Exactly and only the lines from the one containing "Instruction: Toggle fit-to-width" through the close of the entries below are to be set down.

==================================================

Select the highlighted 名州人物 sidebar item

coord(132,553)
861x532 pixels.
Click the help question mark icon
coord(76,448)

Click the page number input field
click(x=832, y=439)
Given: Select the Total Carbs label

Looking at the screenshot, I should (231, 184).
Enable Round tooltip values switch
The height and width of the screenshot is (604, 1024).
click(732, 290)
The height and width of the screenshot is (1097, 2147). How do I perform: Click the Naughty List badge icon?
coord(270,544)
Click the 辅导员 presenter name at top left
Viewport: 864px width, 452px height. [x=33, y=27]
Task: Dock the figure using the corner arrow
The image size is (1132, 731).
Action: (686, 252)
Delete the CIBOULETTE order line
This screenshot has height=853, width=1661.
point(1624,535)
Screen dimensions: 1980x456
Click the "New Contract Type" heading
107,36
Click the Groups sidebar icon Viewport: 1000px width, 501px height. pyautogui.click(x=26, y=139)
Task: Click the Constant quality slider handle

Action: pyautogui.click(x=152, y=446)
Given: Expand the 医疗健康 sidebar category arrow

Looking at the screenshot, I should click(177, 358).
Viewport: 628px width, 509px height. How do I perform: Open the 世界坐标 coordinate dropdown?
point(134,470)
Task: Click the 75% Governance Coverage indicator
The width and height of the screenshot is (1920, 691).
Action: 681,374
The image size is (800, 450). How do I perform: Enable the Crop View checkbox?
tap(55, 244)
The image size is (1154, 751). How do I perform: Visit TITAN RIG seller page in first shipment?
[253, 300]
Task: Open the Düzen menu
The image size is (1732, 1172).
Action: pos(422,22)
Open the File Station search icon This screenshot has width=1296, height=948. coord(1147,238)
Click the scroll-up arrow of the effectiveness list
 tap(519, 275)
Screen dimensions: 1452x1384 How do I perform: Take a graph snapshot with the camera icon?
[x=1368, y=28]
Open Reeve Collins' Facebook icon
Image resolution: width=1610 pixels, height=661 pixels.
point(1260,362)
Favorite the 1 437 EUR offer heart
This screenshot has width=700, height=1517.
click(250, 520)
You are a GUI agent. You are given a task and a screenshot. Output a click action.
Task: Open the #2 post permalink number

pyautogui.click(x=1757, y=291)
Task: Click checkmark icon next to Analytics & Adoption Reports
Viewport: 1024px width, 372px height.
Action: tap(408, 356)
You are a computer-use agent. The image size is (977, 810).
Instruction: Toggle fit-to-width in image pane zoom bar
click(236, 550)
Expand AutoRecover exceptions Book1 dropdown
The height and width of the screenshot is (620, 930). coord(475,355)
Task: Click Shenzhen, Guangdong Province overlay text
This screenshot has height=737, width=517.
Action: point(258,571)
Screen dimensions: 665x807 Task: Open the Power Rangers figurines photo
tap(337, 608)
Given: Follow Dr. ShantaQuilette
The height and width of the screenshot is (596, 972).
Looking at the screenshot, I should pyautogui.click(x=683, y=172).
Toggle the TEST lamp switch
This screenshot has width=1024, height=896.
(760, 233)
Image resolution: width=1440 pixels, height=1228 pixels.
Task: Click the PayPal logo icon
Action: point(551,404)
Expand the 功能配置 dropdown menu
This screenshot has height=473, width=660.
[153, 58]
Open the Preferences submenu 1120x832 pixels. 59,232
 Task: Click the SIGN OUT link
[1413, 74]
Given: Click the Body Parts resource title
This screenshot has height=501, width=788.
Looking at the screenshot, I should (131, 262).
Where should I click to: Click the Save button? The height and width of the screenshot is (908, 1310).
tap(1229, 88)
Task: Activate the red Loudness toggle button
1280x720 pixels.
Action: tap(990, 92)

==================================================

▶ RESULT BELOW
Instruction: Toggle fit-to-width in image pane zoom bar
click(236, 550)
Expand AutoRecover exceptions Book1 dropdown
The height and width of the screenshot is (620, 930). coord(475,355)
Task: Click Shenzhen, Guangdong Province overlay text
This screenshot has height=737, width=517.
Action: point(258,571)
Screen dimensions: 665x807 Task: Open the Power Rangers figurines photo
tap(337, 608)
Given: Follow Dr. ShantaQuilette
The height and width of the screenshot is (596, 972).
Looking at the screenshot, I should pyautogui.click(x=683, y=172).
Toggle the TEST lamp switch
This screenshot has width=1024, height=896.
(760, 233)
Image resolution: width=1440 pixels, height=1228 pixels.
Task: Click the PayPal logo icon
Action: point(551,404)
Expand the 功能配置 dropdown menu
This screenshot has height=473, width=660.
[153, 58]
Open the Preferences submenu 1120x832 pixels. 59,232
 Task: Click the SIGN OUT link
[1413, 74]
Given: Click the Body Parts resource title
This screenshot has height=501, width=788.
Looking at the screenshot, I should (131, 262).
Where should I click to: Click the Save button? The height and width of the screenshot is (908, 1310).
tap(1229, 88)
Task: Activate the red Loudness toggle button
1280x720 pixels.
Action: tap(990, 92)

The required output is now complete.